# CO2 Refill



## archgop (Sep 19, 2010)

CO2 Refill

How much does CO2 refill cost for a 15 pounds tank?
And where can I go? Preferably a place open during the weekend and near downtown.

Thanks in advance for any suggestions.


----------



## Symplicity (Oct 14, 2011)

I would also like to know. 
I know Camcarb is only open weekdays till 5PM! ugh gotta go on my lunch break. Wish there was an alternative.


----------



## Darkblade48 (Jan 28, 2008)

The only place that I know of that is open on weekends would be Hydrotech Hydroponics (but that is not close to the downtown core).

In addition, they do not do a fill on the spot, but send the CO2 cylinders off to Camcarb for filling, before getting them back (which means there will be time where you do not have CO2).


----------



## TankCla (Dec 31, 2010)

Soda Centre and Home Brewers Retail

Location:
4180 Kingston Rd.

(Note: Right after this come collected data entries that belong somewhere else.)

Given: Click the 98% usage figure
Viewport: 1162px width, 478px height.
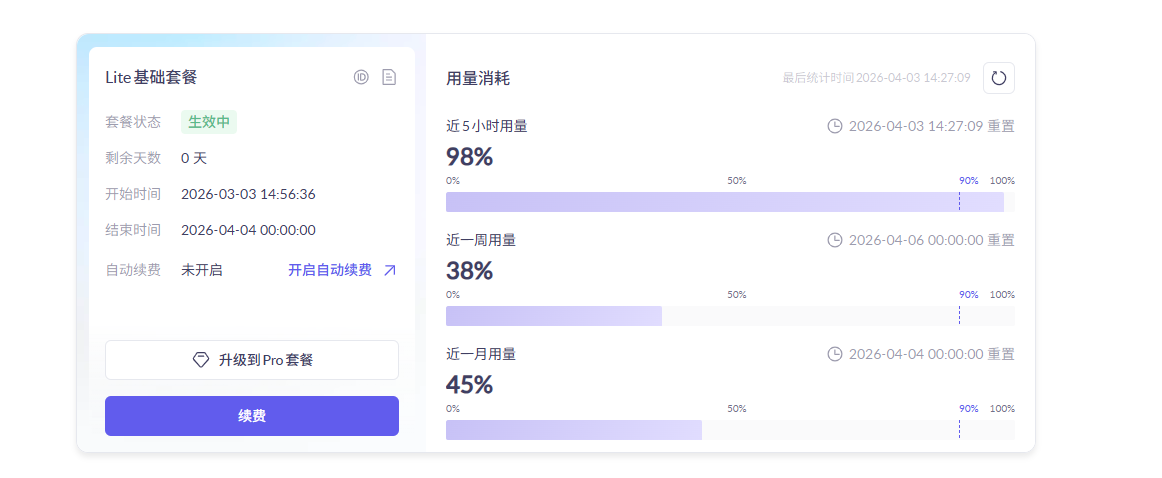Looking at the screenshot, I should 469,157.
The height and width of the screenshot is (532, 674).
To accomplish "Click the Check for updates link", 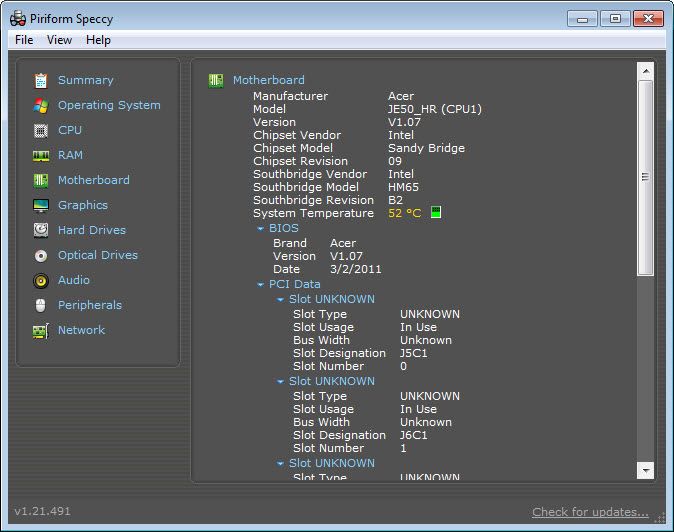I will (x=590, y=512).
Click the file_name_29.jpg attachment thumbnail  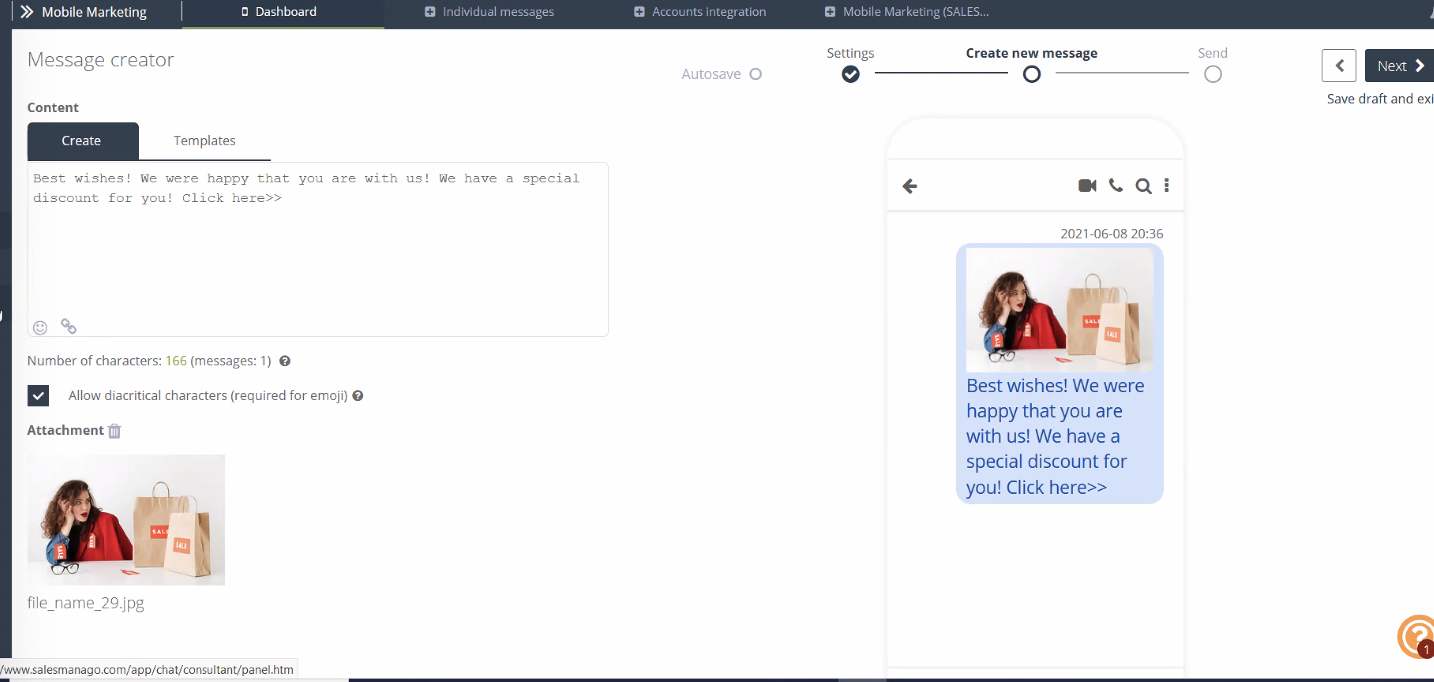tap(126, 519)
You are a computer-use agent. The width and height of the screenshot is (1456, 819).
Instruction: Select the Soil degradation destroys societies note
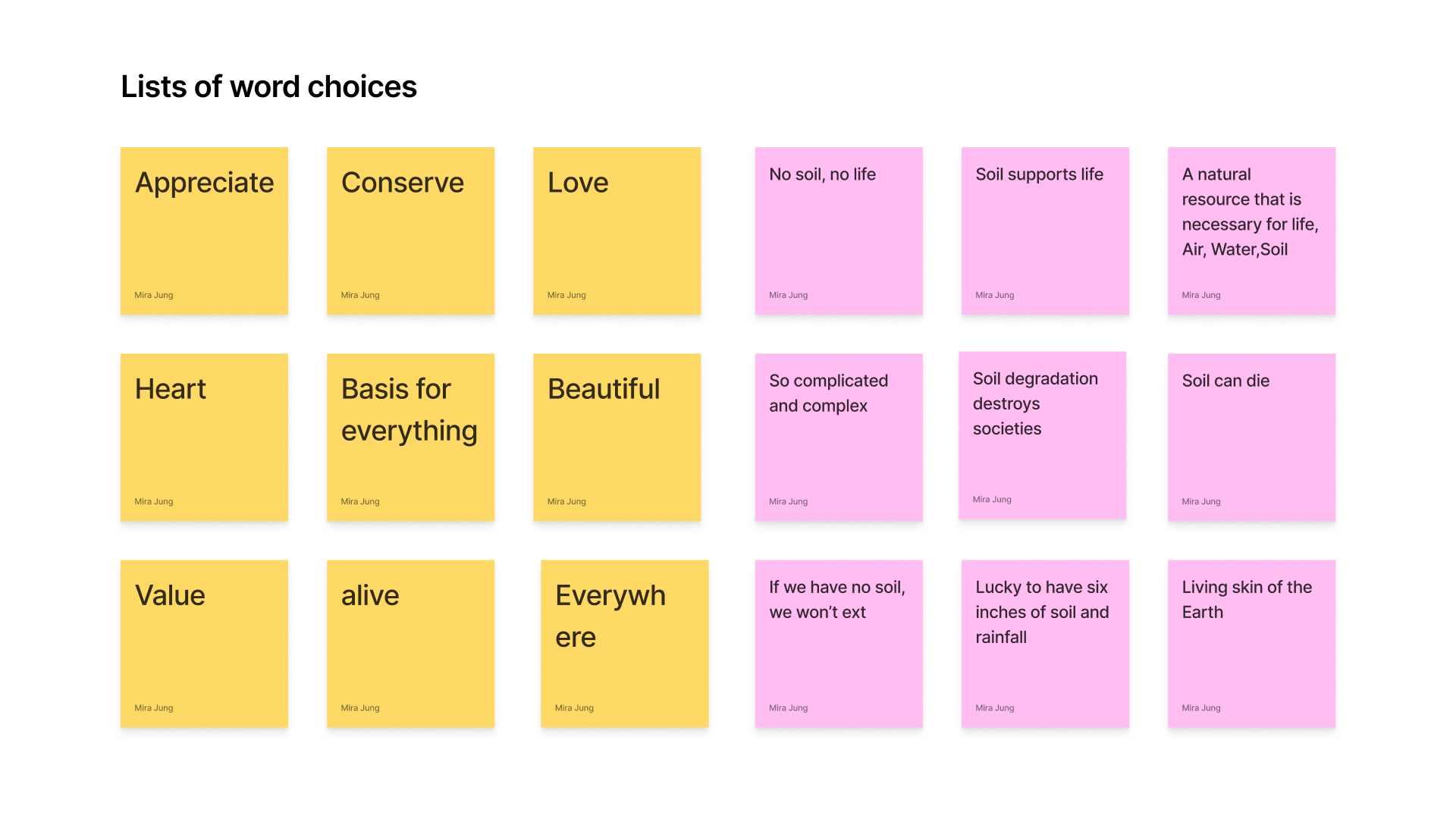(1042, 435)
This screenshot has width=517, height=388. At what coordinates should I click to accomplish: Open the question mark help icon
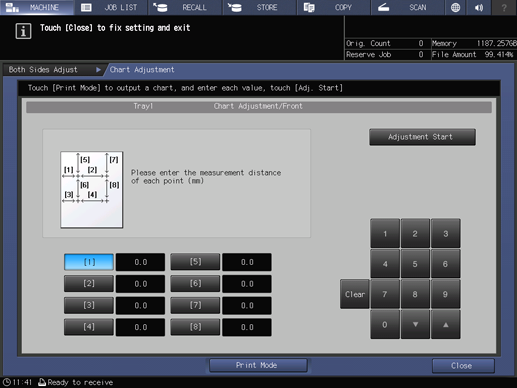[x=504, y=7]

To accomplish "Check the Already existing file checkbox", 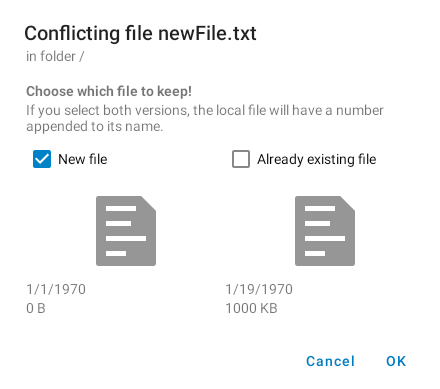I will point(241,159).
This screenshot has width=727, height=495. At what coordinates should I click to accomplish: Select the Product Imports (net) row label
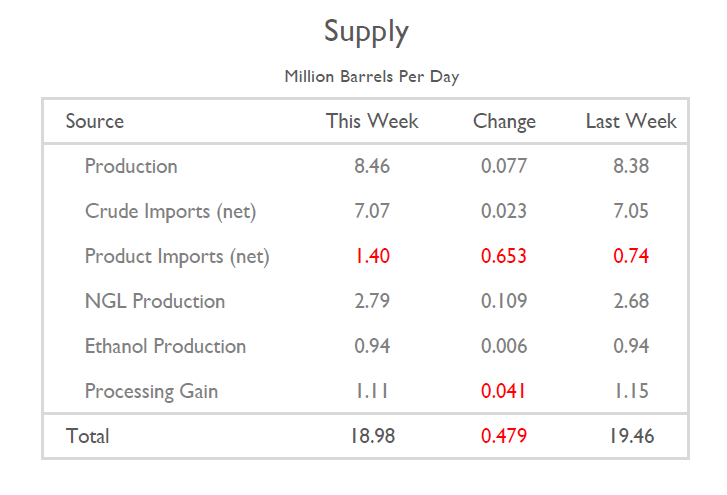(x=177, y=257)
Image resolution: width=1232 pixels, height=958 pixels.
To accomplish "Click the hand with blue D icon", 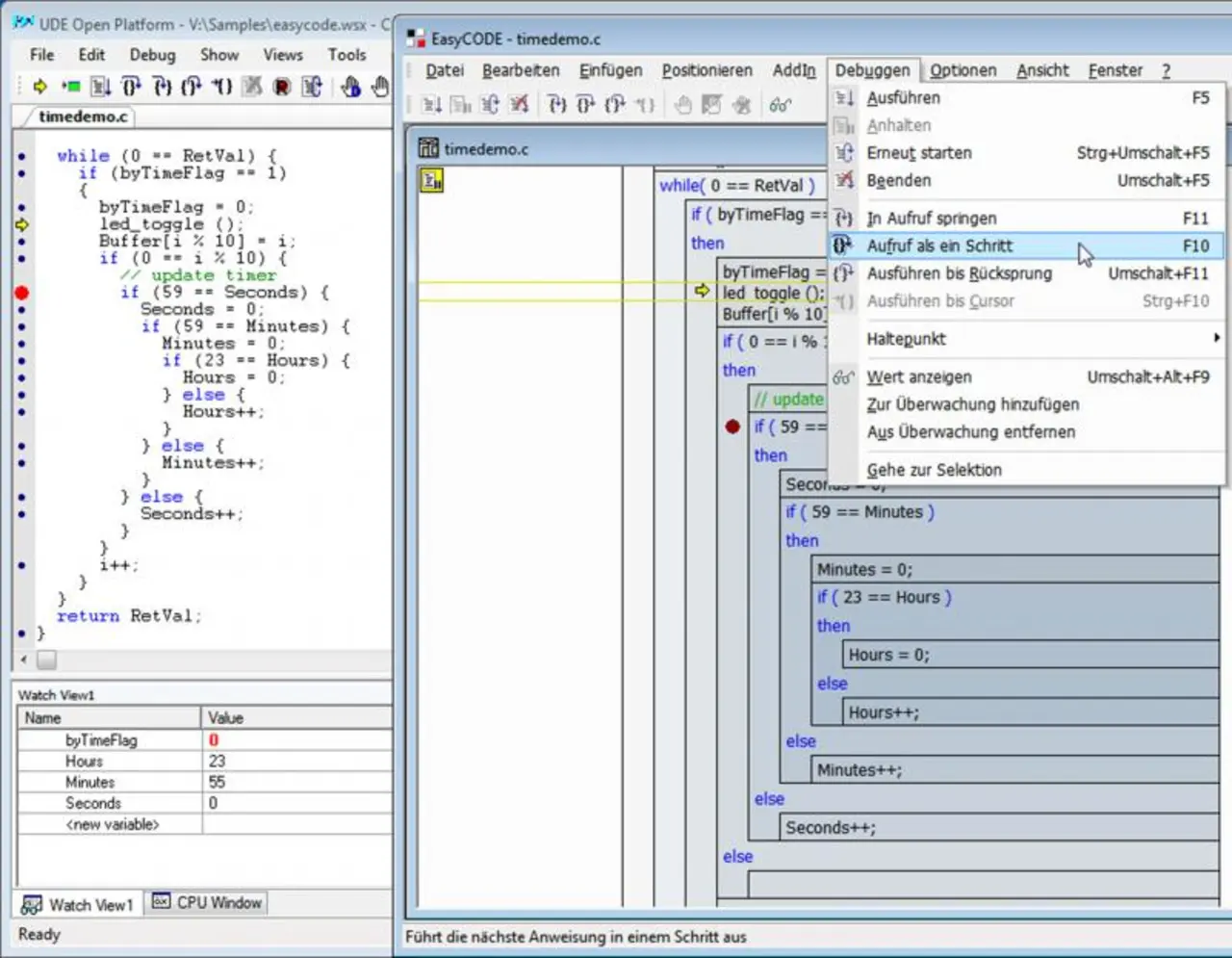I will pyautogui.click(x=350, y=87).
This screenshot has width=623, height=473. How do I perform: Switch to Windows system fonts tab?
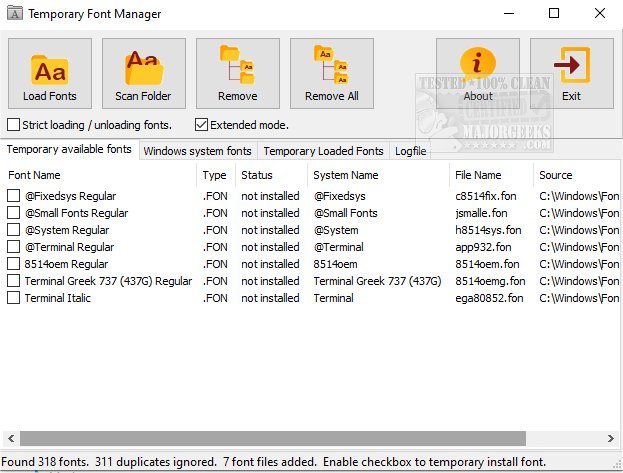click(x=197, y=151)
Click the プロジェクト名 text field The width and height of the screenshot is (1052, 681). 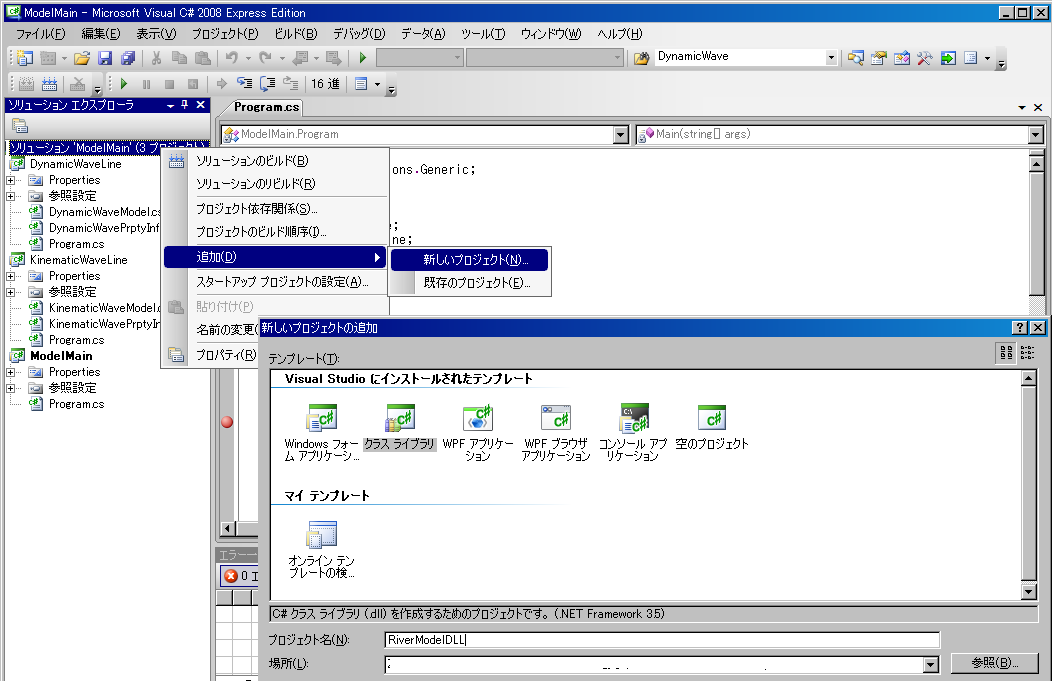tap(661, 640)
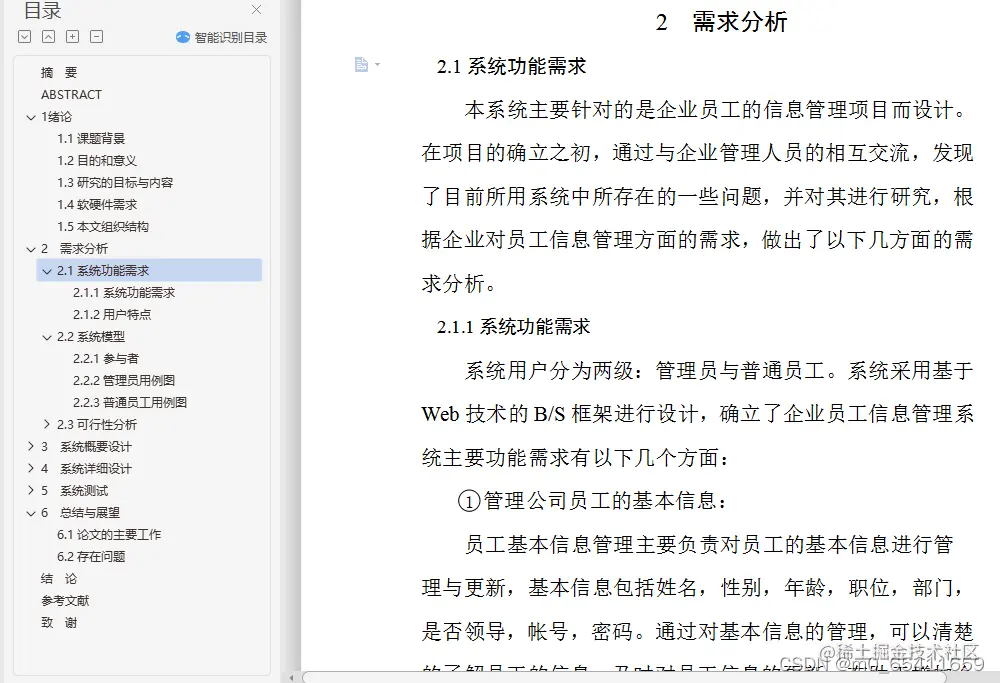
Task: Click the collapse-all minus icon in 目录 toolbar
Action: pos(94,36)
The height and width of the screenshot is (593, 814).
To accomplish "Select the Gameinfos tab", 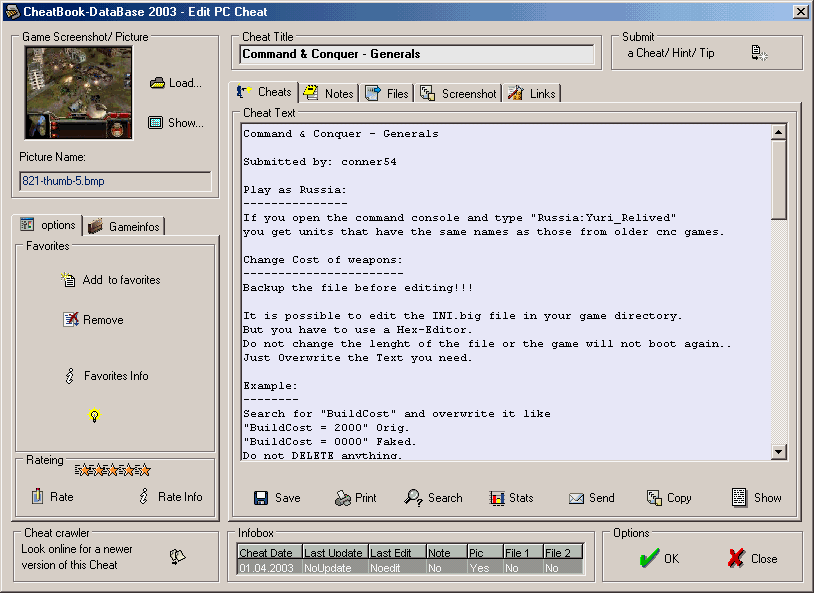I will (124, 226).
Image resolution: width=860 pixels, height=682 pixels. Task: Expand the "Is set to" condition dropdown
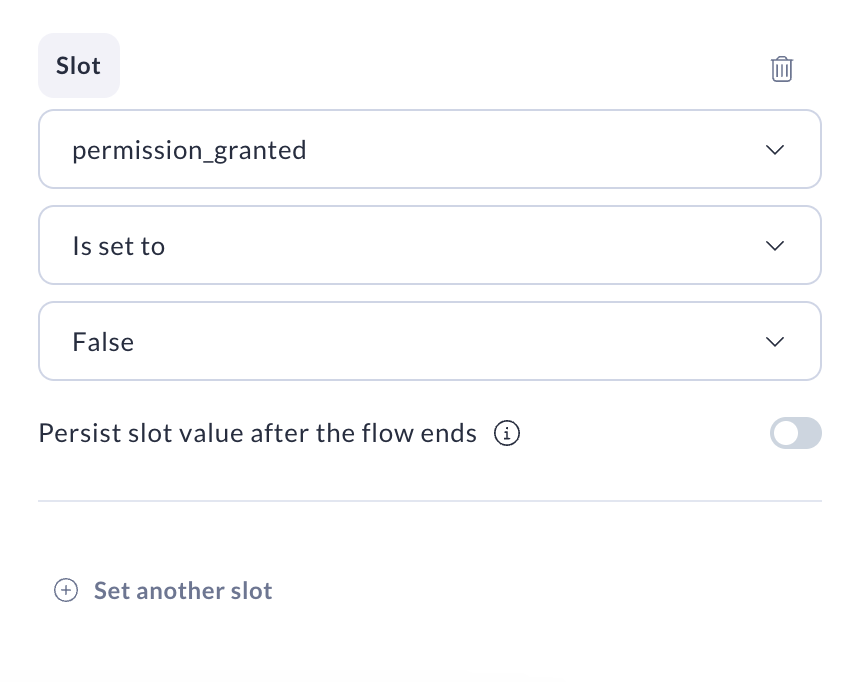pos(430,246)
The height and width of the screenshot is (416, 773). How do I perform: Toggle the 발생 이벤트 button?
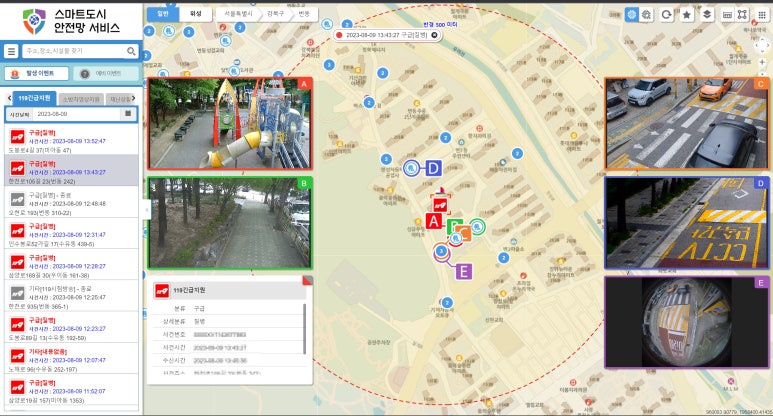click(36, 73)
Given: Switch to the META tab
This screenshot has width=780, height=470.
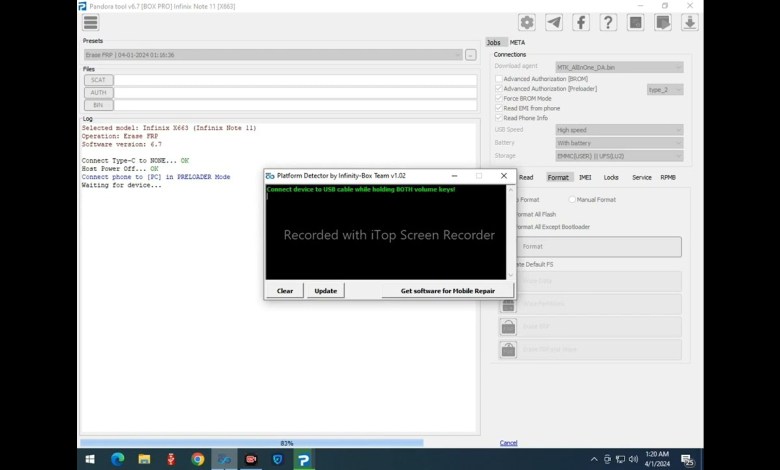Looking at the screenshot, I should click(517, 42).
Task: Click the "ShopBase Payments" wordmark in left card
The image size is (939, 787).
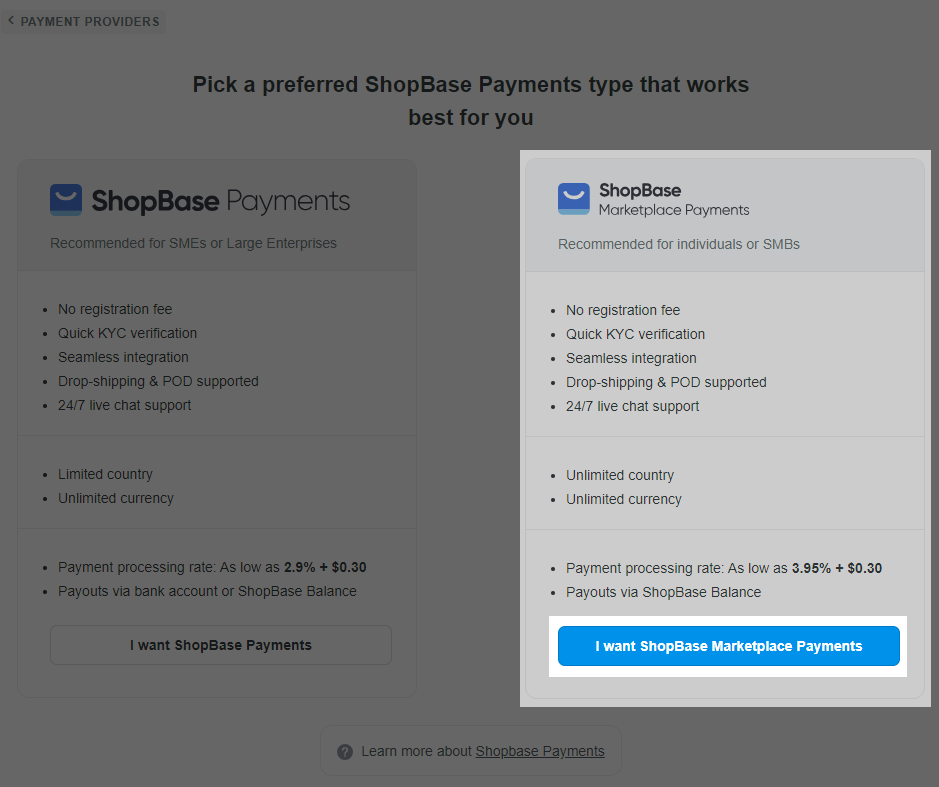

Unit 12
Scarborough, ON
M1E 2V9 

Store Hours:
Tuesday-Friday 9:30am - 5:30pm
Saturday 9am - 2pm
Sunday & Monday CLOSED

Call Us:
416-284-0007


----------



## destructo (Aug 12, 2009)

I got mine filled up at

*Dry Ice and Gases*
26 Dorchester Avenue Toronto, ON, Canada
(416) 252-7137

*Hours*
Monday to Friday: 8:00 AM to 5:00 PM
Saturday: 9:00 AM to 12:00 Noon

It was easy to get to even by bus (which I took)
They fill up on the spot and for my 10lb tank it was $30 to refill it.


----------